Setup and Data

# Load packages
library(dplyr)
library(tidyverse)
library(haven)
library(here)
library(knitr)
library(kableExtra)
library(broom)
library(plotly)
library (gtsummary)
library (plotly)
library(ggplot2)
library(stringr)
library(gt)

#this data was taken from the cdcwonder surveillance report for 1981-2002
# Load CDC Wonder 1981 - 2002 datasets
cdc03 <- read.csv("/Users/nataliasmall/Downloads/EPI 553/third.csv") %>%
  janitor::clean_names()

# Display dataset dimensions
names(cdc03)

##  [1] "notes"                           "year_diagnosed"                 
##  [3] "year_diagnosed_code"             "sex_and_sexual_orientation"     
##  [5] "sex_and_sexual_orientation_code" "hiv_exposure_category"          
##  [7] "hiv_exposure_category_code"      "case_definition"                
##  [9] "case_definition_code"            "vital_status"                   
## [11] "vital_status_code"               "cases"

#Recoding and cleaning
cdc3_clean <- cdc03 %>%
  filter(notes != "Total") %>%
  drop_na(`vital_status_code`)

# Select variables of interest
cdc3_full <- cdc3_clean %>%
  select(year_diagnosed_code, sex_and_sexual_orientation, hiv_exposure_category, case_definition, vital_status_code, cases)

# Recode variables
cdc3_full <- cdc3_full %>%
  mutate(
    yeardiagnosed     = factor(case_when(
      year_diagnosed_code == 1981 ~ "Before 1982",
      year_diagnosed_code == 1982 ~ "1982",
      year_diagnosed_code == 1983 ~ "1983",
      year_diagnosed_code == 1984 ~ "1984",
      year_diagnosed_code == 1985 ~ "1985",
      year_diagnosed_code == 1986 ~ "1986",
      year_diagnosed_code == 1987 ~ "1987",
      year_diagnosed_code == 1988 ~ "1988",
      year_diagnosed_code == 1995 ~ "1995",
      year_diagnosed_code == 1996 ~ "1996",
      year_diagnosed_code == 1997 ~ "1997",
      year_diagnosed_code == 1998 ~ "1998",
      year_diagnosed_code == 1999 ~ "1999",
      year_diagnosed_code == 2000 ~ "2000",
      year_diagnosed_code == 2001 ~ "2001",
      year_diagnosed_code == 2002 ~ "2002"), levels = c("Before 1982", "1982", "1983", "1984", "1985", 
                                                        "1986", "1987", "1988", "1995", "1996", "1997", 
                                                        "1998", "1999", "2000", "2001", "2002")),
    sexandorientation = sex_and_sexual_orientation,
    hivexposure       = hiv_exposure_category,
    CaseCriteria      = case_definition,
    vitalstatus       = factor(ifelse(vital_status_code == 0, "Alive", "Dead")),
    cases             = cases
  )

> [BRIEF]:
Please answer these questions from the setup code:
(a) Which function cleans the column names right after the CSV file is read?
(b) Which value in the notes column causes rows to be filtered out?
(c) Which label does the recode assign when vital_status_code equals 0?
The data that comes next has no connection to the setup code.

> [DATA SUPPLIED]:
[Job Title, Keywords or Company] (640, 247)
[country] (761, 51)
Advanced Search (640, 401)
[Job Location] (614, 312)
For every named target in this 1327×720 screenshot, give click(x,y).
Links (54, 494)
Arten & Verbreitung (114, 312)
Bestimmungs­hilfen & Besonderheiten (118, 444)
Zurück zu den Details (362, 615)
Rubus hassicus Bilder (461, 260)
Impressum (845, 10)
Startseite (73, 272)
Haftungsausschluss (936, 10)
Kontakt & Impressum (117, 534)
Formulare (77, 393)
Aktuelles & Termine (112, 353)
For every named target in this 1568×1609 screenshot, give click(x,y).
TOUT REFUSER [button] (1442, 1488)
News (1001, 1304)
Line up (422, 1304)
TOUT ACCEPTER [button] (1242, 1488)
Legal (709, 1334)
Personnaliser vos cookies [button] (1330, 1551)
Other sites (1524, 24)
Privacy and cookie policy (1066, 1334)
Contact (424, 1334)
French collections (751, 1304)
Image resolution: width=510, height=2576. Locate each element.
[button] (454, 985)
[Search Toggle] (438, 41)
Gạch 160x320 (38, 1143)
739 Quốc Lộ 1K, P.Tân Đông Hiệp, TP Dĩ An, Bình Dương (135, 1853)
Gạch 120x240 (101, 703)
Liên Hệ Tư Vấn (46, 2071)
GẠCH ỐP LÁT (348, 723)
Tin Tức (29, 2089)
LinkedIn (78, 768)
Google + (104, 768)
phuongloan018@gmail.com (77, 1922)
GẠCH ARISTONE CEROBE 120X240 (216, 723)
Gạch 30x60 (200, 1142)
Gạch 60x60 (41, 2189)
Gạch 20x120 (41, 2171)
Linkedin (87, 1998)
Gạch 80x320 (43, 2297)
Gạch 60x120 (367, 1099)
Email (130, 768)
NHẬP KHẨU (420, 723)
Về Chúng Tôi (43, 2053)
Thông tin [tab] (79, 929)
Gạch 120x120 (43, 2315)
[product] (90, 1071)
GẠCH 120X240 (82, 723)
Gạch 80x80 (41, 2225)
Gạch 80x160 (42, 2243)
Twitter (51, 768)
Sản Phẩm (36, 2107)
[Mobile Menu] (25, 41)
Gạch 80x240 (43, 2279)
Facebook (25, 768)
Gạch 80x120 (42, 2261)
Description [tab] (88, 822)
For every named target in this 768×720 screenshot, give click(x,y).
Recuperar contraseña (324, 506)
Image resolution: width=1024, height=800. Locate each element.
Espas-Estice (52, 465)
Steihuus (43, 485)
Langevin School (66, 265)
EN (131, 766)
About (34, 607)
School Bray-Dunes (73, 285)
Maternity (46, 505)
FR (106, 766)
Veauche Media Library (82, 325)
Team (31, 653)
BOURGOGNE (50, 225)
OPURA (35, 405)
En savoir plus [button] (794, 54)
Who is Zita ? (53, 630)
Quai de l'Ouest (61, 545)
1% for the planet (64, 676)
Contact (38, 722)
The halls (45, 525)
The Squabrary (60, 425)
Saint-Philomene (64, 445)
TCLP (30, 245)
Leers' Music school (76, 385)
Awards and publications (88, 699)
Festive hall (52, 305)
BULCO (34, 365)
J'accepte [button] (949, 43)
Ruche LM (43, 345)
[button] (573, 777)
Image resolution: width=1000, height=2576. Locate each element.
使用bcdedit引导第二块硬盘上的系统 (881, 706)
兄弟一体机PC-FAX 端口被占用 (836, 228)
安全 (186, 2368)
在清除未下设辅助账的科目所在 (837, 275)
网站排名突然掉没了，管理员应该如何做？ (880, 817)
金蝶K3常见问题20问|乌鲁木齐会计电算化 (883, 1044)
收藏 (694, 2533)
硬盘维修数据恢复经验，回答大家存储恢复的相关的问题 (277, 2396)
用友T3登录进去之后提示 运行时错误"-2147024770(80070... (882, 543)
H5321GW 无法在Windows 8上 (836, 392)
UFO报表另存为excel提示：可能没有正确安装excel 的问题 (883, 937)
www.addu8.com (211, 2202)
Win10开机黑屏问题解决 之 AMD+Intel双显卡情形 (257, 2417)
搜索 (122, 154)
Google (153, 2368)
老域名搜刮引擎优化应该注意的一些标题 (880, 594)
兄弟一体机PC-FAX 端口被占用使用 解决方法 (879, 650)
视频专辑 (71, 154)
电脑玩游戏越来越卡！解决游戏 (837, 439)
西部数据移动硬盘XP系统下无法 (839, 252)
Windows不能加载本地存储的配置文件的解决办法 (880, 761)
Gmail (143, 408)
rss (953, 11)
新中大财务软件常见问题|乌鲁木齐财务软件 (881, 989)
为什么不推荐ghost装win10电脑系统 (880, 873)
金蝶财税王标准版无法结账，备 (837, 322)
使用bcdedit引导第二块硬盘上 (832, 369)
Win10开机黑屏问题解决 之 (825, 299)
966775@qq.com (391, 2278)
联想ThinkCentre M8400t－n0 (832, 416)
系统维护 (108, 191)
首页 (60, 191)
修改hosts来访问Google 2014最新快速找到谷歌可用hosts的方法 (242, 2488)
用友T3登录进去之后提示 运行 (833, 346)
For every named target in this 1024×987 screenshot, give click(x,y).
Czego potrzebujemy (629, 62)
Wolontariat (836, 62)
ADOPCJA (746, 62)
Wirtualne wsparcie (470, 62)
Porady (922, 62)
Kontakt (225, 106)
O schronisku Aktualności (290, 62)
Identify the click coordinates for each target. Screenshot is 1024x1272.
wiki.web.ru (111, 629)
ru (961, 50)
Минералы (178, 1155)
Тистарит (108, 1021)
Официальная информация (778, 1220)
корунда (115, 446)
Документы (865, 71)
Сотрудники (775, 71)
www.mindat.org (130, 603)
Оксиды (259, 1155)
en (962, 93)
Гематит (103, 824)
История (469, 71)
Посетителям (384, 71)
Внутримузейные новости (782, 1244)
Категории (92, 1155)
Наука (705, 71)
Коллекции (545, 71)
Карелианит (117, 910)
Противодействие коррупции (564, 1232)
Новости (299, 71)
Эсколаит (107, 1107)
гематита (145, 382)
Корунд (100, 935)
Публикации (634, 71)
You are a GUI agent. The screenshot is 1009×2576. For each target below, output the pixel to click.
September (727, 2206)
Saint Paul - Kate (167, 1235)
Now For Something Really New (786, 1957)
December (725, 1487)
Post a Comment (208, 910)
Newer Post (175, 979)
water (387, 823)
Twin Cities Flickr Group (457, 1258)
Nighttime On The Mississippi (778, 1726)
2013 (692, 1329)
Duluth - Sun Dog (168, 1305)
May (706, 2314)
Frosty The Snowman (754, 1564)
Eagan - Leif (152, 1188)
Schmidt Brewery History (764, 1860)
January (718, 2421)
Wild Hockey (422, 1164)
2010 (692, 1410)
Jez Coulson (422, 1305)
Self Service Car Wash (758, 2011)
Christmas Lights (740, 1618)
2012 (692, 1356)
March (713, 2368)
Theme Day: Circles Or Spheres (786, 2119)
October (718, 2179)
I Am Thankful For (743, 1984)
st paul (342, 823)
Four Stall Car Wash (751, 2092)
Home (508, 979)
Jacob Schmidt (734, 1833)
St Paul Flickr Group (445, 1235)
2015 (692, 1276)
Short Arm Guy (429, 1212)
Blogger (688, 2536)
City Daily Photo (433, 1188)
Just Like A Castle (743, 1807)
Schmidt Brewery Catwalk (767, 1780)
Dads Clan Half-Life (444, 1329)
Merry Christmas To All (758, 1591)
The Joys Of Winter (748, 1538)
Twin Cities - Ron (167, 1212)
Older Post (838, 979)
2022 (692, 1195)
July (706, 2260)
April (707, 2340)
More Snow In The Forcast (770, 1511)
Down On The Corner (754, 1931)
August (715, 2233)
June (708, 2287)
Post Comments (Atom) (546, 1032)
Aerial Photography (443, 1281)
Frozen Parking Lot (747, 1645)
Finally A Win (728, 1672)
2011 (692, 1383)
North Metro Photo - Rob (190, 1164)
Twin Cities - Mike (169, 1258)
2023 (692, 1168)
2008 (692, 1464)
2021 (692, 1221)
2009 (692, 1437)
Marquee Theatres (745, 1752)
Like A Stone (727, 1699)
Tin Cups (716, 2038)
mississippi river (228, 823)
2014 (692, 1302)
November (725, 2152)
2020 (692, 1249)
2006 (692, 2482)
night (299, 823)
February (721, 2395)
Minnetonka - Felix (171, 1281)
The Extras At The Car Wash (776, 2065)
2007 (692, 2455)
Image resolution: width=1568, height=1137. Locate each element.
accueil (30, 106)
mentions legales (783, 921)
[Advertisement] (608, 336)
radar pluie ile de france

> [YOUR RESPONSE]:
(a) janitor::clean_names()
(b) "Total"
(c) "Alive"